Beth Dominguez, who had employed chefs while vacationing before signing up for the service at home, resisted at first when her banker husband suggested it as a way to free up her time amid raising three children.

"At first I took it as kind of a cut, like, 'Oh, he doesn't like my cooking,'" she says. "But I saw I was in a culinary rut. I was doing the same things over and over again, and I didn't have time to find new recipes and do the shopping and all those steps."

While Dominguez had trepidations about letting a stranger into her kitchen, the lengthy initial consultation set her at ease.

Going through four pages of meats, herbs, spices and every other imaginable ingredient, the entire family created a playbook for what would -- and wouldn't -- touch down on the dinner table.

Still, the sight of her kitchen converted into a professional line posed a shock.

"It was covered," she says. "He was just so busy in there, completing a week's worth of food in a few hours. I'm used to that now, but at first, I [thought], 'Oh, my God. I think I'm just going to find something else to do right now.'"

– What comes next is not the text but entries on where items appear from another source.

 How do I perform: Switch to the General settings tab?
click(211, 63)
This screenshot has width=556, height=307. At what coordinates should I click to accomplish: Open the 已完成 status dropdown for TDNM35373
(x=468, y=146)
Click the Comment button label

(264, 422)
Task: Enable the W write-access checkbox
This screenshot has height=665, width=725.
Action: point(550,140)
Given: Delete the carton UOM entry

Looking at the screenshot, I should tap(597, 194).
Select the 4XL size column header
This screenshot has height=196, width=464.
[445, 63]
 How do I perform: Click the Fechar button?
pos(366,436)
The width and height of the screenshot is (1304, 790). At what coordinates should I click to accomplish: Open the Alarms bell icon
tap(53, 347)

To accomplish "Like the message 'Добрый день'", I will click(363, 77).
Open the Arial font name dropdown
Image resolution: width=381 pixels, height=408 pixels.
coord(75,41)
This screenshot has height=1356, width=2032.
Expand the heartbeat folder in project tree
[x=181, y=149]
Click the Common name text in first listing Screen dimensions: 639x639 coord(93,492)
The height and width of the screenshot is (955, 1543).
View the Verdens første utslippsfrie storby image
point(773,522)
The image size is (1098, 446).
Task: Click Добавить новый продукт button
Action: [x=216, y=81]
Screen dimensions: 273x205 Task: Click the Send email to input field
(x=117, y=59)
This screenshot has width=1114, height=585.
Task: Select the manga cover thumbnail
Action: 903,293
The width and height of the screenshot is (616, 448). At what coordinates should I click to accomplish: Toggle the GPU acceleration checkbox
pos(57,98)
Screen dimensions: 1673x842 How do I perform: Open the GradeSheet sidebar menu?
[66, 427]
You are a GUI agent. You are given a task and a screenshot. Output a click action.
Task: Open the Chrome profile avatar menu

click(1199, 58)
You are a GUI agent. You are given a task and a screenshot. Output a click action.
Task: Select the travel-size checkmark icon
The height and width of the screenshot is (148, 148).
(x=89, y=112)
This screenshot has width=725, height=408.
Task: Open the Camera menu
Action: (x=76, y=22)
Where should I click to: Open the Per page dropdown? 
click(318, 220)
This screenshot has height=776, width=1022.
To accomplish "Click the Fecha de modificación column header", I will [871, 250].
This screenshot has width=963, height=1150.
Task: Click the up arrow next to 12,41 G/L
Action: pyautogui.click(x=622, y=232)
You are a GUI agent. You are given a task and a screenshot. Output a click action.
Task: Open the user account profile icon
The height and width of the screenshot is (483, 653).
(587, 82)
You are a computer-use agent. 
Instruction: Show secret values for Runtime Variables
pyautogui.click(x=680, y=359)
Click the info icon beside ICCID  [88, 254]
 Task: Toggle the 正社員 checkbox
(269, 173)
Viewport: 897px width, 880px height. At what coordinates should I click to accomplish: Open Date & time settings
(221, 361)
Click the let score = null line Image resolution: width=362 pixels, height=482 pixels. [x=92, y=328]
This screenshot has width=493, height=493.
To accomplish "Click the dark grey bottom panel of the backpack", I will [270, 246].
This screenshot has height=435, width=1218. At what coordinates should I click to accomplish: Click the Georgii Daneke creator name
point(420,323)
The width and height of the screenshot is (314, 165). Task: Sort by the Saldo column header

Now five months into the service, Dominguez has found she's not only eating healthier food tailored to her tastes, but she's saving as much as $100 a week that had been devoured by takeout orders -- not to mention her kids can eat their favorite dish whenever they want: steamed artichokes, of all things.

Hard-Boiled Advice

Because anyone with a set of chef's knives can purport to be a professional, a good match requires some careful consideration.

Wallace says certification of safe food handling is imperative, whether it's through the National Restaurant Association's ServSafe program or another course mandated by your local government. Every personal chef should be able to provide documentation for this.

Five-Star Food at Home

Any professional coming into your home should also carry insurance, whether it's purchased by the chef or falls under the umbrella of a professional organization. APPCA members, for example, carry $2 million in general liability coverage.

"That's peace of mind for the client and the chef," Wallace says. "You don't want to walk into the client's house carrying a food case and knock over that family-favorite Ming vase."

Beyond physical and financial security, much of choosing a chef falls to personal needs and chemistry.

Bryan Davis, a personal chef and high-end caterer working in and around Washington, D.C., says communication is the key ingredient to the whole process, from choosing a chef to tweaking the service over the years.

"When I first started out," Davis says, "I was very adamant that after each cook date my clients send me an email about the meals. Now ... they don't pick menus anymore; they just get what I decide to make them. It took a lot of communication in the beginning, but now I know how each different client likes to eat. That's what they pay me for."